= Lockheed Martin Rotary and Mission Systems =

Lockheed Martin business segment

Lockheed Martin Rotary and Mission Systems (LM RMS) is a Lockheed Martin business segment headquartered in Washington, D.C. Until October 2008, RMS was headquartered in Moorestown Township, New Jersey, a suburb of Philadelphia; Moorestown remains one of the largest sites in the business unit and is where many of the unit's top executives have their offices.

As of 2013, RMS is one of Lockheed Martin's five operating units; prior to that it was a part of the now-defunct Electronic Systems sector. RMS was formerly known as Mission Systems and Sensors (LM MS2), and then as Mission Systems & Training (LM MST). MST was composed of several other Lockheed Martin business areas and operating groups, including Maritime Systems and Sensors (MS2) / Naval Electronics and Surveillance Systems (NESS) and Lockheed Martin Systems Integration. Stephanie Hill is the current executive vice president of RMS.

In 2015, Lockheed Martin acquired Sikorsky Aircraft Corporation. SAC became a line of business within RMS.

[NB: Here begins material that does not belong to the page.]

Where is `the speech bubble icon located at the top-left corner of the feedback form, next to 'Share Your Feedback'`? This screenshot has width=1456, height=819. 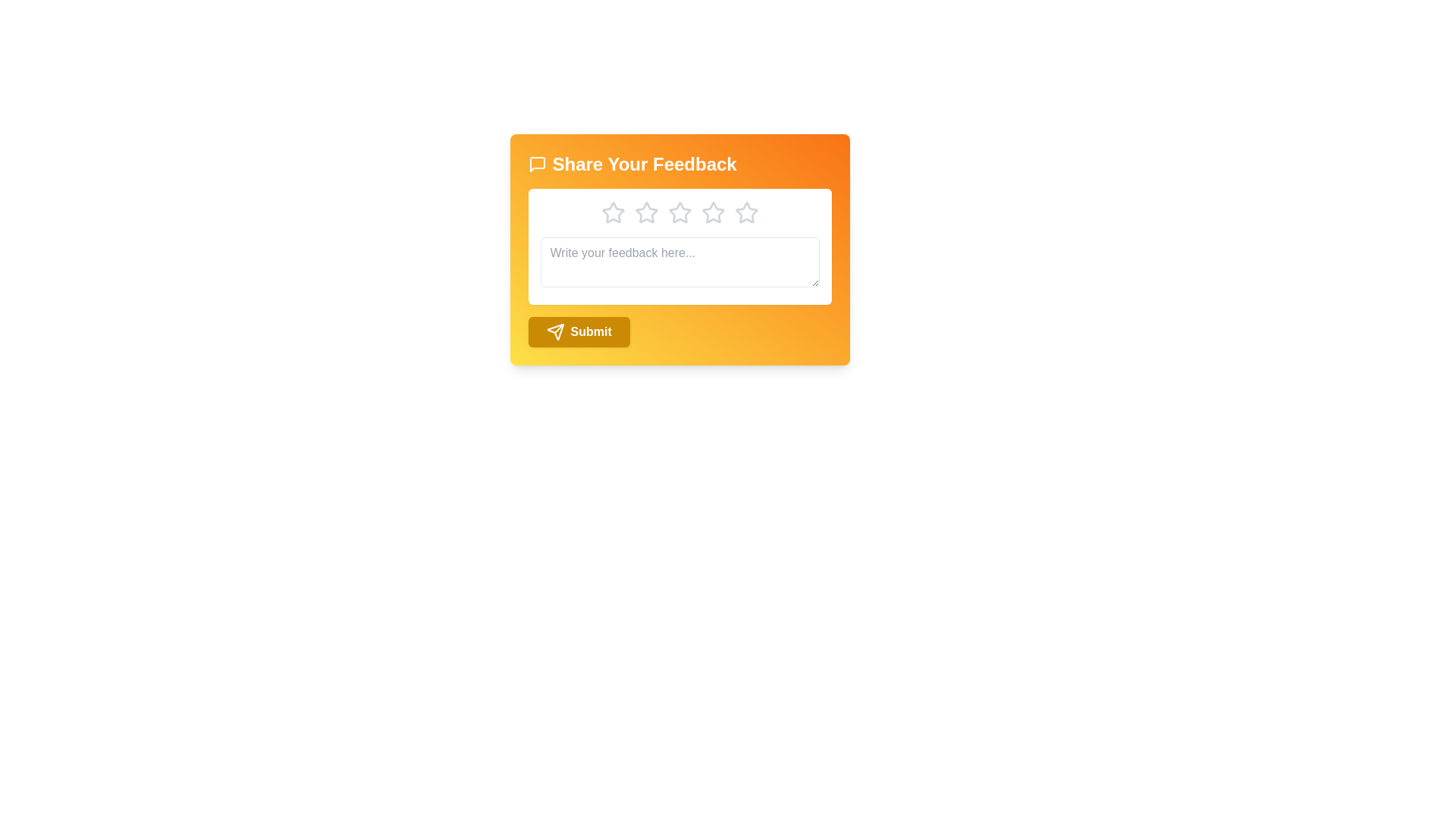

Current major products of RMS include:

- the Aegis combat system
- the Mk41 Vertical Launching System
- the Desert Hawk UAV
- the AN/UYQ-70 display system
- the AN/UYK-43 and AN/UYK-44 computers
- AN/SPY-1 naval RADAR systems
- AN/SQQ-89 SONAR system
- P-3 Orion mission systems and
- tactical avionics for the F-35 Lightning II and
- the F-16 Fighting Falcon

Products in development include:

- the Space Fence radar
- Integrated Deepwater System Program, in partnership with Northrop Grumman
- Medium Extended Air Defense System
- the Littoral Combat Ship.

== Business lines ==
RMS consists of the following five lines of businesses:

- Integrated Warfare Systems & Sensors (IWSS)
- New Ventures (NV)
- Ship & Aviation Systems (SAS)
- Training and Logistics Solutions (TLS)
- Undersea Systems (USS)

==Locations==
RMS has approximately 35,000 employees located at numerous sites around the United States and abroad (mostly Canada and Australia). Sites with more than 500 employees, in order of size, are:

- Moorestown Township/Mt. Laurel Township, NJ
- Owego, NY (merged with MS2 in 2010; formerly known as Systems Integration)
- Orlando, FL
- Syracuse, NY
- Manassas, VA
- Baltimore, MD
- Akron, OH
- Clearwater, FL
- Coatesville, PA
- San Diego, CA
- Milwaukee, WI
- Stratford, CT (Sikorsky headquarters)

Lockheed Martin Canada and Lockheed Martin Australia operations also fall under the RMS business.